**WORK INSTRUCTION:** Repeat all the data word for word.

**MATERIAL PROVIDED:**

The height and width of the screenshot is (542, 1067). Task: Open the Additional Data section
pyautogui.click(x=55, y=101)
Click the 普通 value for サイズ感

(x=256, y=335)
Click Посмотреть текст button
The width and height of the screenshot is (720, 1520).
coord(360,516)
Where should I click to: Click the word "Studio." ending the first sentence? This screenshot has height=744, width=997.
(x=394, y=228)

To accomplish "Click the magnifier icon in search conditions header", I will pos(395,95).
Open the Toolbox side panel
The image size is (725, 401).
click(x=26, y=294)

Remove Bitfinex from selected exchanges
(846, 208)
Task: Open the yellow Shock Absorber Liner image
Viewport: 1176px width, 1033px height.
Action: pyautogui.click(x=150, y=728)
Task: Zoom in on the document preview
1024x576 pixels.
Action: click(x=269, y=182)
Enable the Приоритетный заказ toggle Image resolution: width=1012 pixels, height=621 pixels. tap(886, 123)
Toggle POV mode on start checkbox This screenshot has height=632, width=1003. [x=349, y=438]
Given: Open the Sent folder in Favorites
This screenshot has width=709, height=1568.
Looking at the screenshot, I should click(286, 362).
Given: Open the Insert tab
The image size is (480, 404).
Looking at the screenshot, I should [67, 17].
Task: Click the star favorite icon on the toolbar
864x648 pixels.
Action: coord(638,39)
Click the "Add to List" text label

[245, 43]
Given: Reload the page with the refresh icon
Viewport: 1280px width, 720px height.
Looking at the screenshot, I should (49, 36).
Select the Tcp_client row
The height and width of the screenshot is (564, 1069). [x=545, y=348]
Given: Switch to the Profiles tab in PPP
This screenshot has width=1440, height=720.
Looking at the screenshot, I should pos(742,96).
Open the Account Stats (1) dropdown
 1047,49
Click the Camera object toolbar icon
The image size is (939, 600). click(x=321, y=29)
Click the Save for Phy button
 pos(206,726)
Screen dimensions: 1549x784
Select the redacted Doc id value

**ANSWER SECTION:**
The height and width of the screenshot is (542, 1067). Task: Open the Additional Data section
pyautogui.click(x=55, y=101)
Click the 普通 value for サイズ感

(x=256, y=335)
Click Посмотреть текст button
The width and height of the screenshot is (720, 1520).
coord(360,516)
Where should I click to: Click the word "Studio." ending the first sentence? This screenshot has height=744, width=997.
(x=394, y=228)

To accomplish "Click the magnifier icon in search conditions header", I will pos(395,95).
Open the Toolbox side panel
The image size is (725, 401).
click(x=26, y=294)

Remove Bitfinex from selected exchanges
(846, 208)
Task: Open the yellow Shock Absorber Liner image
Viewport: 1176px width, 1033px height.
Action: pyautogui.click(x=150, y=728)
Task: Zoom in on the document preview
1024x576 pixels.
Action: click(x=269, y=182)
Enable the Приоритетный заказ toggle Image resolution: width=1012 pixels, height=621 pixels. tap(886, 123)
Toggle POV mode on start checkbox This screenshot has height=632, width=1003. [x=349, y=438]
Given: Open the Sent folder in Favorites
This screenshot has width=709, height=1568.
Looking at the screenshot, I should click(286, 362).
Given: Open the Insert tab
The image size is (480, 404).
Looking at the screenshot, I should [67, 17].
Task: Click the star favorite icon on the toolbar
864x648 pixels.
Action: coord(638,39)
Click the "Add to List" text label

[245, 43]
Given: Reload the page with the refresh icon
Viewport: 1280px width, 720px height.
Looking at the screenshot, I should (49, 36).
Select the Tcp_client row
The height and width of the screenshot is (564, 1069). [x=545, y=348]
Given: Switch to the Profiles tab in PPP
This screenshot has width=1440, height=720.
Looking at the screenshot, I should pos(742,96).
Open the Account Stats (1) dropdown
 1047,49
Click the Camera object toolbar icon
The image size is (939, 600). click(x=321, y=29)
Click the Save for Phy button
 pos(206,726)
Screen dimensions: 1549x784
Select the redacted Doc id value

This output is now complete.